■ Goal of the exercise
Give all of the data again exactly as written, omitting every image.

Extracted records:
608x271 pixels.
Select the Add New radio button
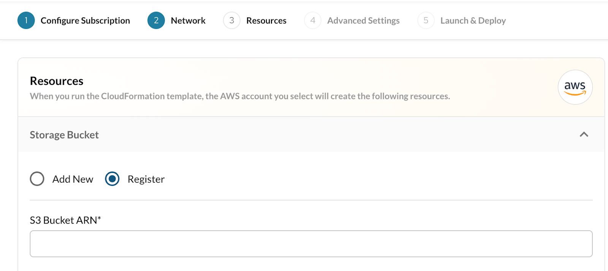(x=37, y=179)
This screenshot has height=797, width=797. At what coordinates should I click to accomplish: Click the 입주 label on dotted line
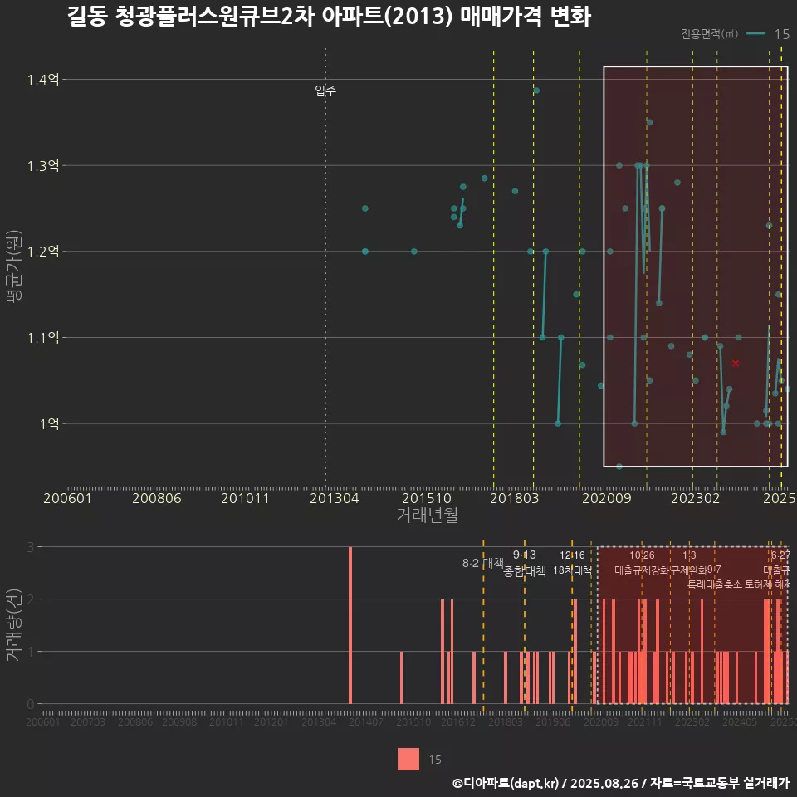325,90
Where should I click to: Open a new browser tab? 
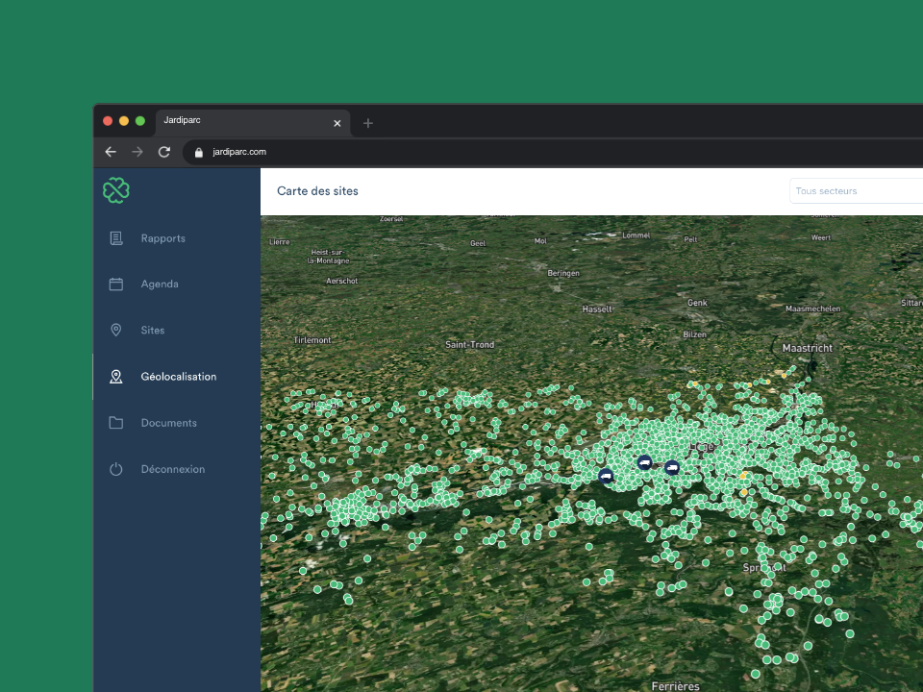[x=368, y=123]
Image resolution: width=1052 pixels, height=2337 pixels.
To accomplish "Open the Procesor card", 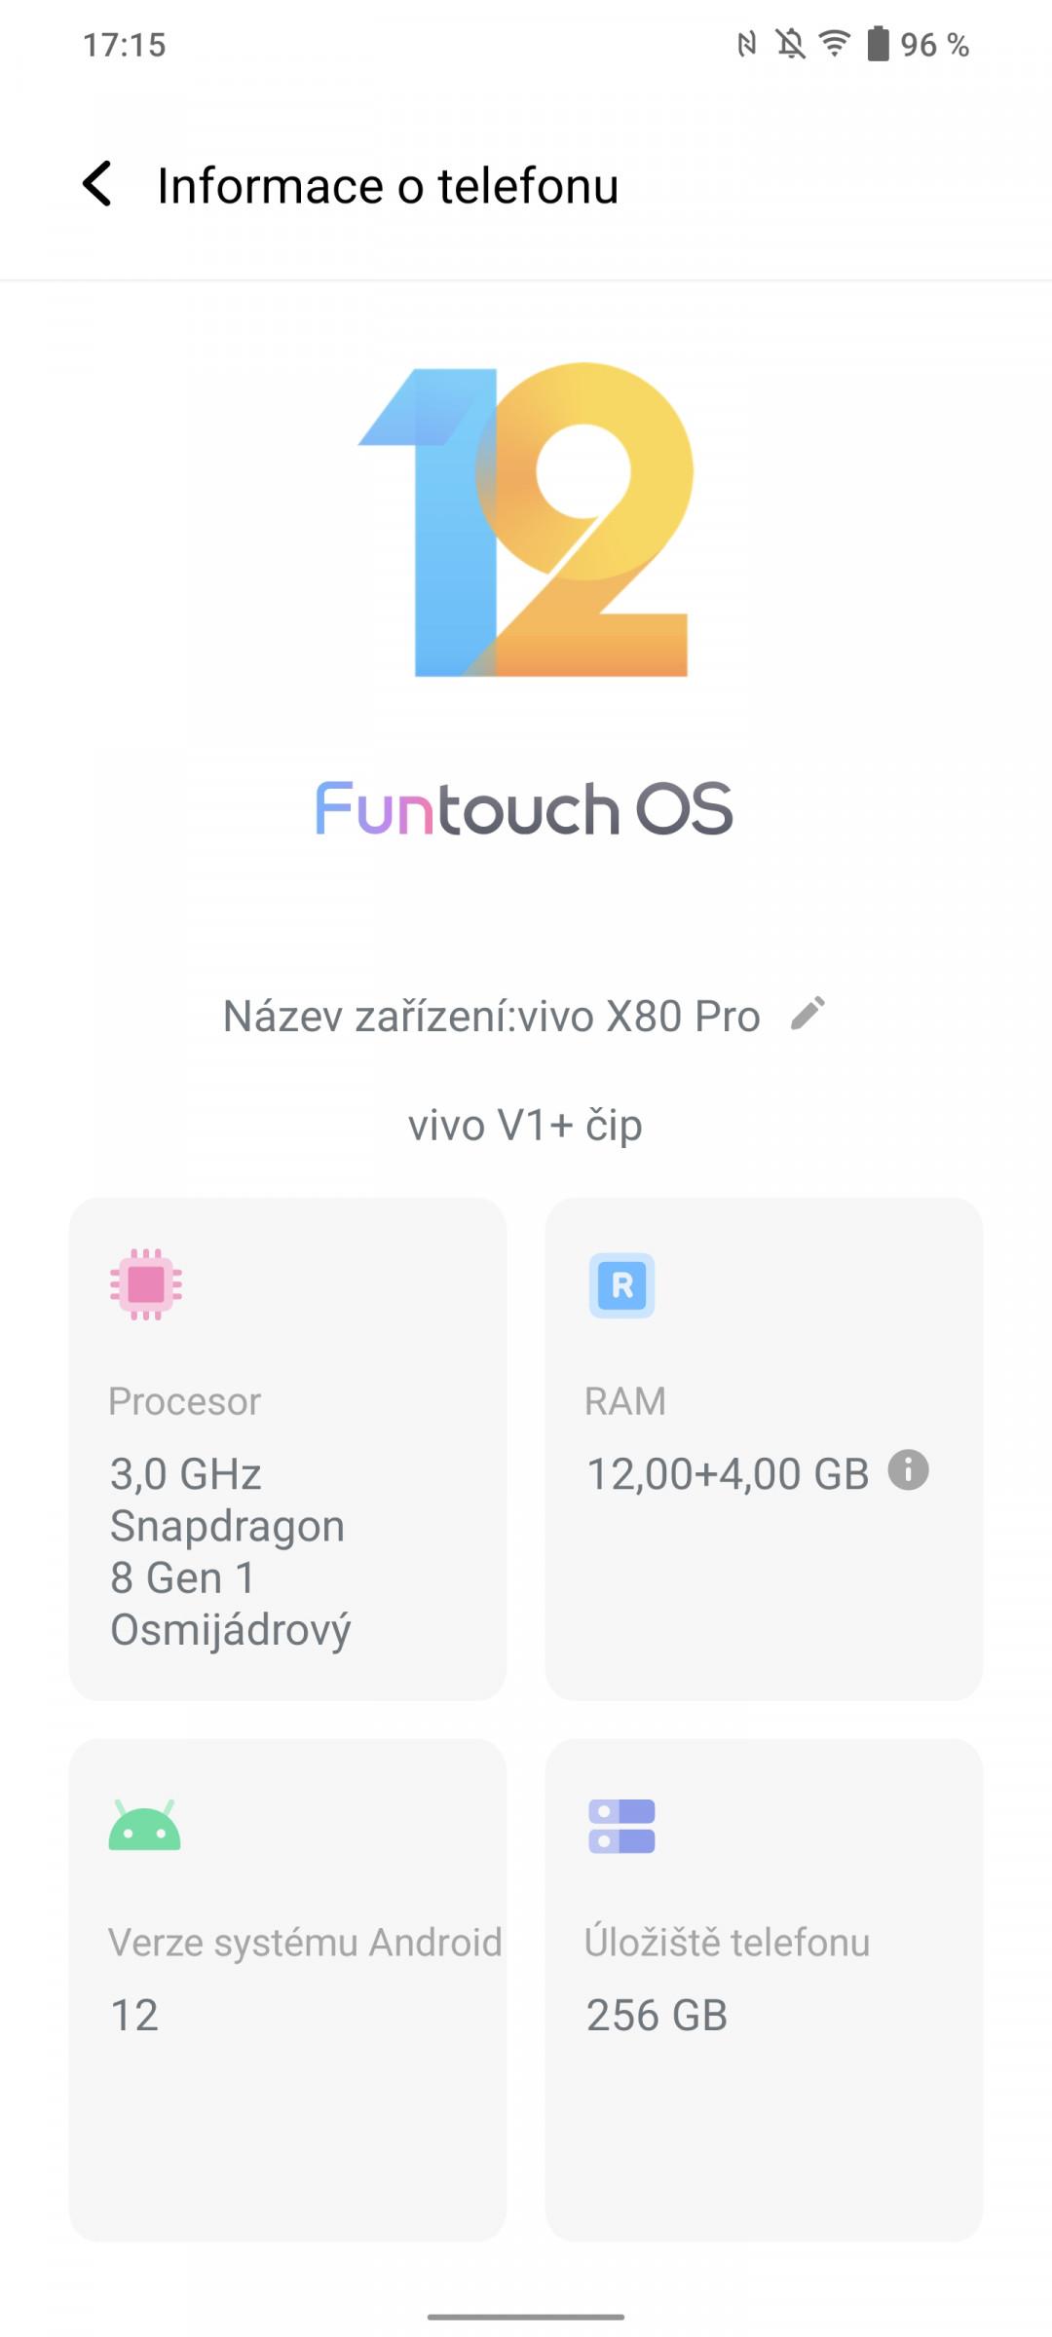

■ Answer for this exercise
608x271 pixels.
Select the Add New radio button
(x=37, y=179)
This screenshot has height=797, width=797. At what coordinates should I click to accomplish: Click the 입주 label on dotted line
325,90
Where should I click to: Open a new browser tab? 
[x=368, y=123]
Image resolution: width=1052 pixels, height=2337 pixels.
To accomplish "Open the Procesor card", 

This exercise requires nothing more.